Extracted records
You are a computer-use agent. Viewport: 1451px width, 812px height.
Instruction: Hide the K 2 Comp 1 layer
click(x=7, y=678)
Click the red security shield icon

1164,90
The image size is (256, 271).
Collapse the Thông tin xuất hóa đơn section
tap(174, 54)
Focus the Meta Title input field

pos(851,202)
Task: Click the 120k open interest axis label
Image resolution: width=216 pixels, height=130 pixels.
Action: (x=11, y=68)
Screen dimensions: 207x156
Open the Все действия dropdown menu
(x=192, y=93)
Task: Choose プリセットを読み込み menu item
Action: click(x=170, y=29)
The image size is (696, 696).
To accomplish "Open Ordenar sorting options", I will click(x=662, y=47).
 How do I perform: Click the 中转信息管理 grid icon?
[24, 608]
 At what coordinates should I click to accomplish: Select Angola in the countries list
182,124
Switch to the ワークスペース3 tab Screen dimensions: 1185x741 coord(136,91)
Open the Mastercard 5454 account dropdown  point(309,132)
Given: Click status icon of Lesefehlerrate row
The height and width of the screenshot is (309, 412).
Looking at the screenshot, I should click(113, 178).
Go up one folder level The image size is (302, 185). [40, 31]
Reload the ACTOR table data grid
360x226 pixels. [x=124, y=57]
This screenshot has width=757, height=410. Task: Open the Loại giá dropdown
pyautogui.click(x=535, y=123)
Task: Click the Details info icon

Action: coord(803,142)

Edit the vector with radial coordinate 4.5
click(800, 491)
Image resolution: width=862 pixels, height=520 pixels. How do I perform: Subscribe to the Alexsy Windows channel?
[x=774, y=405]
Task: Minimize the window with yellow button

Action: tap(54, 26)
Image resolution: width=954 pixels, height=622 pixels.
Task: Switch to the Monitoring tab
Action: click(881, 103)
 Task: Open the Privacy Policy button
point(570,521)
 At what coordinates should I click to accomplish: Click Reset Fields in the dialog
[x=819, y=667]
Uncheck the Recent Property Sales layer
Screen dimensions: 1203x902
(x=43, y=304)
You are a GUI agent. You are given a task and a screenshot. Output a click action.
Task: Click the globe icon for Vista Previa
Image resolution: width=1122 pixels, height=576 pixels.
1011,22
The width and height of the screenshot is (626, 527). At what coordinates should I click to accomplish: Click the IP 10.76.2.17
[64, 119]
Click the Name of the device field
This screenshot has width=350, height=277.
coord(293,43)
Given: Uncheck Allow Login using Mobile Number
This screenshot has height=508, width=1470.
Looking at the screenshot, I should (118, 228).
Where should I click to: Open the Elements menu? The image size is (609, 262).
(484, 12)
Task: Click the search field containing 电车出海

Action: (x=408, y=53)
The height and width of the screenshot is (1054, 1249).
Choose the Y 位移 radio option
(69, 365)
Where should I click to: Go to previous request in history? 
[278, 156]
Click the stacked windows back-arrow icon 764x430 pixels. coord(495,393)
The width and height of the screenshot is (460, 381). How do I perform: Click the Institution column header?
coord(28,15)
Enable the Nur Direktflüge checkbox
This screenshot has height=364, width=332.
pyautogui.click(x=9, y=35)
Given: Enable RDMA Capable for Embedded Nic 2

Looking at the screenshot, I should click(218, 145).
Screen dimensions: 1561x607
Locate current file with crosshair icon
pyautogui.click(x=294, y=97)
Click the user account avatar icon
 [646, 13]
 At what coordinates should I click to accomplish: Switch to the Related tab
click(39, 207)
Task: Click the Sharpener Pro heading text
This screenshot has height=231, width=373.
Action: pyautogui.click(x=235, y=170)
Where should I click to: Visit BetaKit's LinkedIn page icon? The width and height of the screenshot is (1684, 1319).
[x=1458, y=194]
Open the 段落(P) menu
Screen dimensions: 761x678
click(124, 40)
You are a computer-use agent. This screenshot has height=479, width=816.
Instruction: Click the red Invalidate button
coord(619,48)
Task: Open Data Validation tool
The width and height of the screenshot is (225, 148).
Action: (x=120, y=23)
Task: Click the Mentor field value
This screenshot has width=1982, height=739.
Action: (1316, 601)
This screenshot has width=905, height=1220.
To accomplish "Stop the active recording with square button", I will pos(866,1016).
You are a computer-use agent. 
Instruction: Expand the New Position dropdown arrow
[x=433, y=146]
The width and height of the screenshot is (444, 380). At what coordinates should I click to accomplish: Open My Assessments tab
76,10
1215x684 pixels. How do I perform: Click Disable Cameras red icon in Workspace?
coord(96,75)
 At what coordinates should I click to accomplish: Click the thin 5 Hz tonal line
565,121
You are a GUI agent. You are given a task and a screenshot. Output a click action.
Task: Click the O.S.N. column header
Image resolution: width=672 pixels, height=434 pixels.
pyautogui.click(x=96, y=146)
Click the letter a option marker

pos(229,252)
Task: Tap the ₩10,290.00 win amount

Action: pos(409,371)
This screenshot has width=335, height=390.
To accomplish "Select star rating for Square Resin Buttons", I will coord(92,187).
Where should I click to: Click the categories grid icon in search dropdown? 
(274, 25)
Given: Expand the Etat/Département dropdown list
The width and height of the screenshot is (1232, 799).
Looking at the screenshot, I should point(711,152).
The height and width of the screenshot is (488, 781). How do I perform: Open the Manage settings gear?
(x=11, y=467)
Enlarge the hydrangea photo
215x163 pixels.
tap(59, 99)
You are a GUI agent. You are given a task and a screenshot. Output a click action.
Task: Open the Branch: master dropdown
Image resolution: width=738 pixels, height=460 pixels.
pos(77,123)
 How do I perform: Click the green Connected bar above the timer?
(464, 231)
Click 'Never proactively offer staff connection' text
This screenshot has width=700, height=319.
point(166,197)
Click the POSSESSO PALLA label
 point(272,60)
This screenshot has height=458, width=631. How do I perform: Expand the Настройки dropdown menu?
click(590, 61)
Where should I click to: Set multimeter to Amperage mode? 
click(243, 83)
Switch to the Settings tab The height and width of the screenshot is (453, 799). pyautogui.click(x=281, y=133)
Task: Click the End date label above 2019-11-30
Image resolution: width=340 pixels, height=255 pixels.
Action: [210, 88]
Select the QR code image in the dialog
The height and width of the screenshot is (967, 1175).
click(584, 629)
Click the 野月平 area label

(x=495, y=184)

Directive: Present the records as a Markdown table with the columns No. and Line, one row per non-blank line. Begin at the line containing "Given: Click status" and stop after the line containing "Go up one folder".

Answer in full:
| No. | Line |
|---|---|
| 1 | Given: Click status icon of Lesefehlerrate row |
| 2 | The height and width of the screenshot is (309, 412). |
| 3 | Looking at the screenshot, I should click(113, 178). |
| 4 | Go up one folder level The image size is (302, 185). [40, 31] |